**Texto fornecido:**
+ + + +

E.A interpretação correta da expressão “quando a mesma a não haja solicitado” é uma interpretação literal. Os sócios podem propor a ação social de responsabilidade contra os gerentes ou administradores quando a sociedade não tenha, por si, apresentado previamente uma ação de responsabilidade uti universi, nos termos do artigo 75.º do CSC. Se a sociedade o tiver feito, os sócios ficam impedidos de o fazer.
F.Esta interpretação não só vai plenamente ao encontro daquela que é, de forma cristalina, a letra da lei – que apenas estabelece que a ação de responsabilidade do gerente pode ser proposta pelos sócios “quando a [sociedade] a não haja solicitado” – como é também perfeitamente coerente de um ponto de vista teleológico: se a sociedade já instaurou uma ação uti universi nos termos do artigo 75.º do CSC, os sócios devem perder a legitimidade pata intentar ações uti singuli contra os gerentes.

+ + + +

**Dados disponíveis:**
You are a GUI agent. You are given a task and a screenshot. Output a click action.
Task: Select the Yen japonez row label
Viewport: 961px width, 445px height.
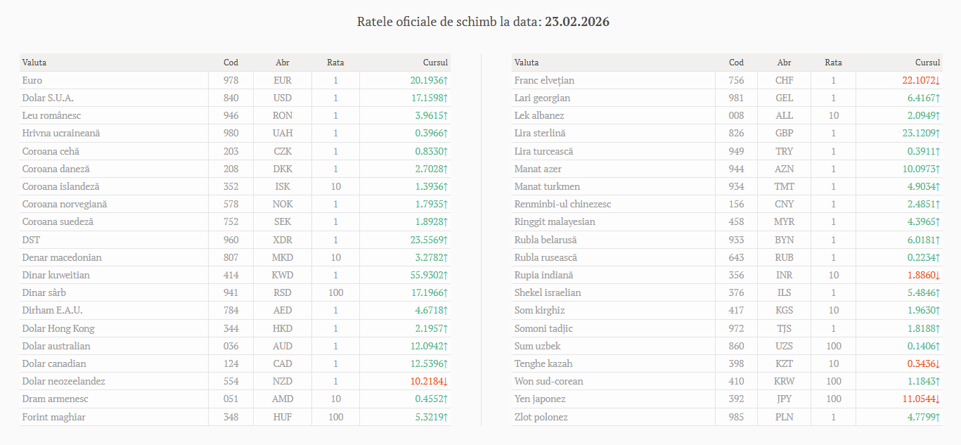coord(540,399)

+ + + +

**Tarefas a realizar:**
A - No texto sobre a ação de responsabilidade contra gerentes, reescreva de forma mais breve o parágrafo que começa por "A interpretação correta da expressão", mantendo os factos principais.
B - Retome o texto sobre a ação de responsabilidade contra gerentes a partir do ponto em que termina.
Não é preciso recorrer aos dados.

**Respostas:**
A - A expressão “quando a mesma a não haja solicitado” deve ser interpretada literalmente. Os sócios só podem propor a ação social de responsabilidade contra gerentes ou administradores se a sociedade não tiver já instaurado uma ação uti universi, nos termos do artigo 75.º do CSC. Se a sociedade o tiver feito, os sócios ficam impedidos de a propor.

B -
G.A interpretação que o Tribunal a quo faz da expressão “quando a mesma a não haja solicitado” acrescenta desnecessária e infundadamente requisitos para a legitimidade do autor da ação uti singuli, estabelecendo, sem qualquer fundamento legal para tal, que os sócios apenas podem intentar a ação uti singuli se previamente (i) tiver ocorrido uma deliberação social que não tenha aprovado a instauração de uma ação uti universi, ou se (ii) tendo ocorrido uma deliberação social que tenha aprovado a instauração de uma ação uti universi, a sociedade não a tenha intentado no prazo de 6 meses.
H.Há vários problemas com este entendimento.
I.Em primeiro lugar, esta interpretação não tem qualquer reflexo na letra da Lei.
J.Em segundo lugar, não se compreende qual seria a utilidade destes supostos requisitos adicionais. O n.º 5 do artigo 77.º do CSC já desempenha a função de impedir a instauração de ações uti singuli por motivos fúteis, ao estabelecer que “se o réu alegar que o autor propôs a acção prevista neste artigo para prosseguir fundamentalmente interesses diversos dos protegidos por lei, pode requerer que sobre a questão assim suscitada recaia decisão prévia ou que o autor preste caução”.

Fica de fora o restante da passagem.